## Work instruction
Nothing but the lines from the start of the entries below through the line containing "Image resolution: width=460" should appear in the answer, copied exactly and free of pictures.

[[ Records for this task open ]]

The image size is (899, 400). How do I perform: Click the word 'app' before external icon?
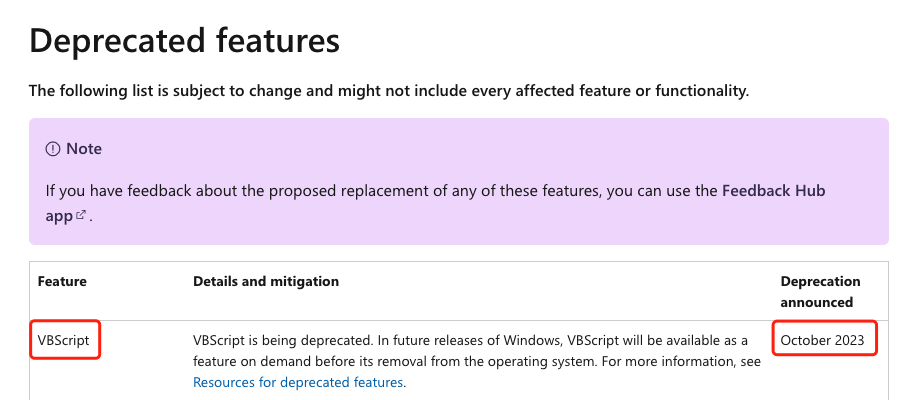(59, 217)
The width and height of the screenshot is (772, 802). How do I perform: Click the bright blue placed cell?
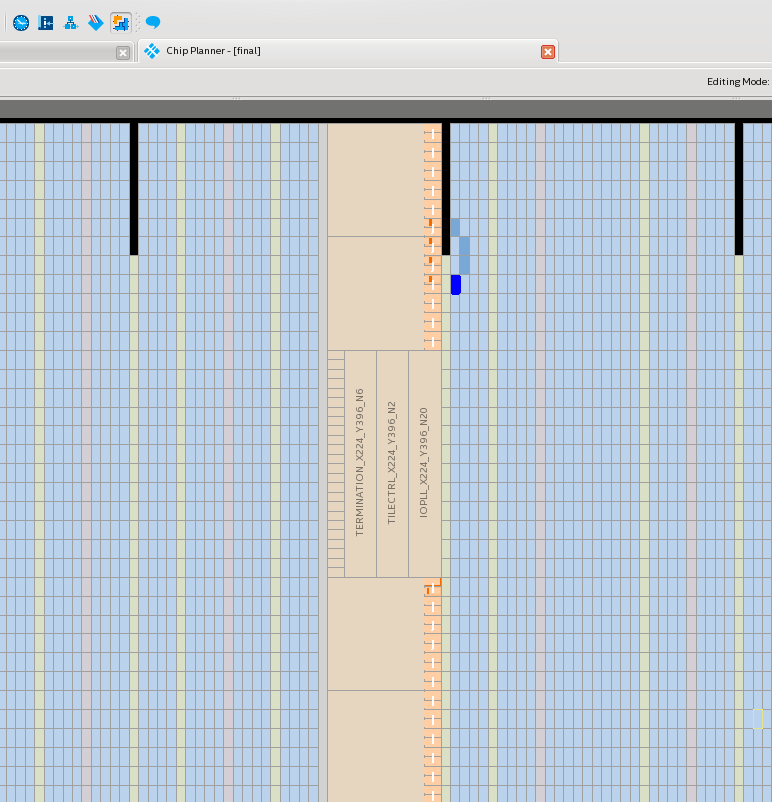456,285
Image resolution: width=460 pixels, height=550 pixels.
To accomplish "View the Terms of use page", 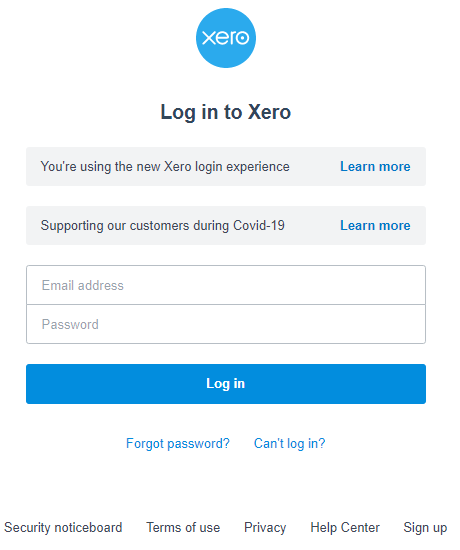I will [183, 528].
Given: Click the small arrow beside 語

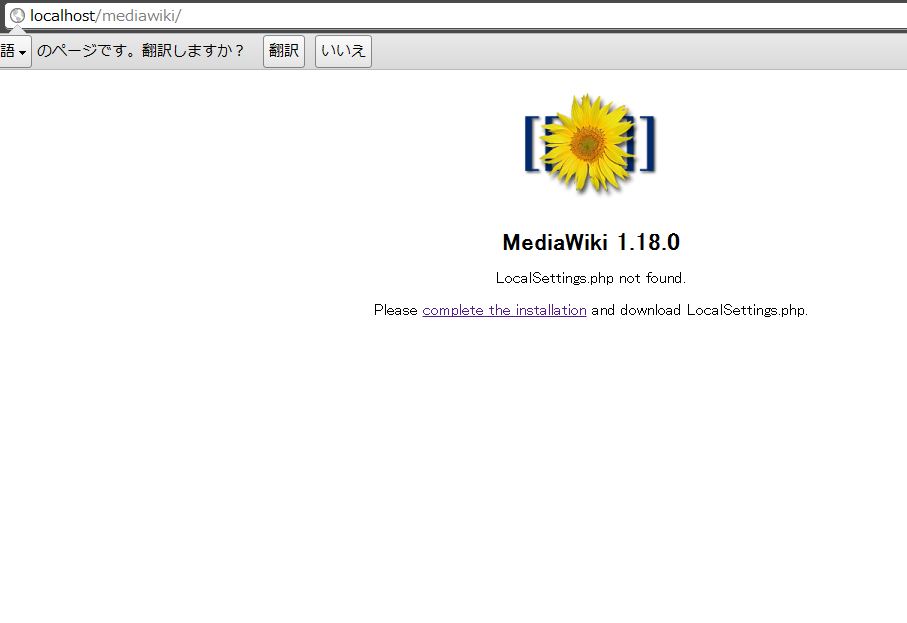Looking at the screenshot, I should 22,53.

[[ Records for this task closed ]]

## Task answer
The image size is (899, 400). How do I perform: Click the word 'app' before external icon?
(59, 217)
The width and height of the screenshot is (772, 802). How do I perform: Click the bright blue placed cell?
456,285
Image resolution: width=460 pixels, height=550 pixels.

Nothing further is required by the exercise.